Are Trade Jobs Really More Stable? The Picture Is More Complicated Than You Think
American attitudes toward college and career are shifting — but the data tell a more nuanced story than the headlines suggest.
A new NerdWallet survey found that 69% of Americans believe a college degree is less essential to earning a good living than it once was, while 77% view trade jobs as more secure than office work. These sentiments come against a backdrop of high-profile AI-driven layoffs in tech and growing anxiety among so-called knowledge workers. But labor economists caution against reading too much into the trend.
"Jobs in information and professional fields have lost workers over the past few years," largely due to pandemic-era over-hiring, said Elizabeth Renter, senior economist at NerdWallet. That contraction, she notes, doesn't necessarily reflect what AI will do to those jobs long-term. "We can't know with certainty where AI is going and what jobs it may or may not displace."
A Mixed Picture in the Trades
The appeal of blue-collar work is understandable, but the job outlook within the skilled trades varies widely. Electricians and construction equipment operators have seen above-average job growth since 2021. Healthcare workers — many of whom don't require a four-year degree — remain in exceptionally high demand. Machinists, on the other hand, have seen employment fall by over 10% in the same period.
"It's not necessarily more stable employment, and it is a really mixed picture," said Chris Martin, senior economist at Glassdoor. "Blue-collar work isn't necessarily insulated from other market forces."
Even in growing trades, barriers to entry can be significant. Some union sectors maintain waitlists not just to join, but to be assigned work. Seasonal demand adds another layer of unpredictability — construction hiring, for instance, reliably slows in winter months. And broader forces like globalization and automation continue to erode opportunities in manufacturing and assembly.
Unemployment Rates Tell Their Own Story
Despite widespread concern about white-collar job security, office workers currently enjoy some of the lowest unemployment rates in the economy. As of March, management, business, and financial occupations posted an unemployment rate of just 2.6%, while professional occupations — including legal and computer jobs — sat at 2.4%. By contrast, construction and extraction occupations were at 7.6%, and building and grounds maintenance roles reached 6.8%.
"Many blue-collar sectors are currently seeing higher unemployment rates than white-collar sectors," noted Sneha Puri, economist at Indeed. Overall hiring has cooled across the board: "both white-collar and blue-collar job growth is stagnant," she said, while healthcare, sometimes called the "pink-collar" sector, continues to grow strongly.

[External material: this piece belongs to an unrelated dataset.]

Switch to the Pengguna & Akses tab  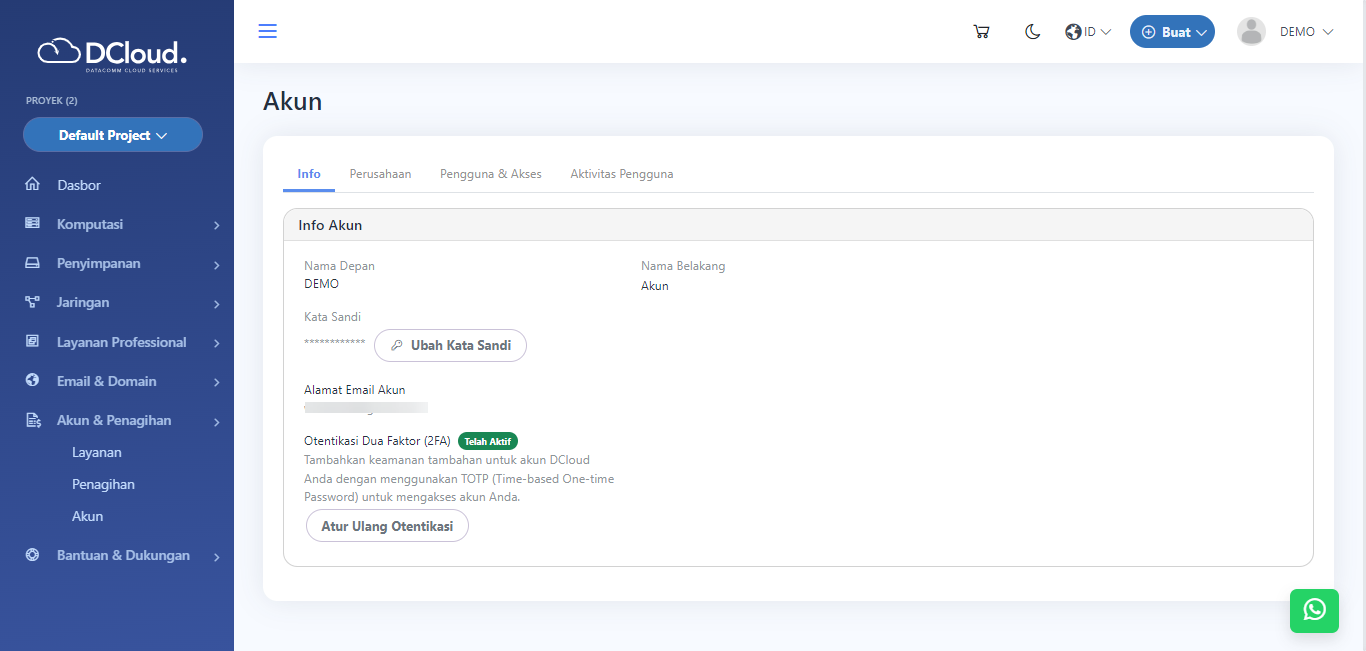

Where Growth Is Actually Headed
The Bureau of Labor Statistics projects that office and administrative support roles will see the steepest employment declines through 2034, down nearly 4%, as AI automates routine tasks. Sales occupations face similar headwinds from e-commerce and AI-driven customer interactions. Production workers — those operating machinery and assembling goods — will also feel the pressure of advancing automation.
The occupations projected to add the most jobs skew heavily toward healthcare and tech: medical and health services managers, nurses, data scientists, and information security analysts. Notably, most of these still require a college degree or advanced training.
The bottom line, as Puri put it: "Stability depends less on collar color and more on the specific occupation, industry, and skills you build." For young workers weighing their options, the question isn't simply college versus trade school — it's which field, in which industry, with which skills, and with an honest look at where demand is actually heading.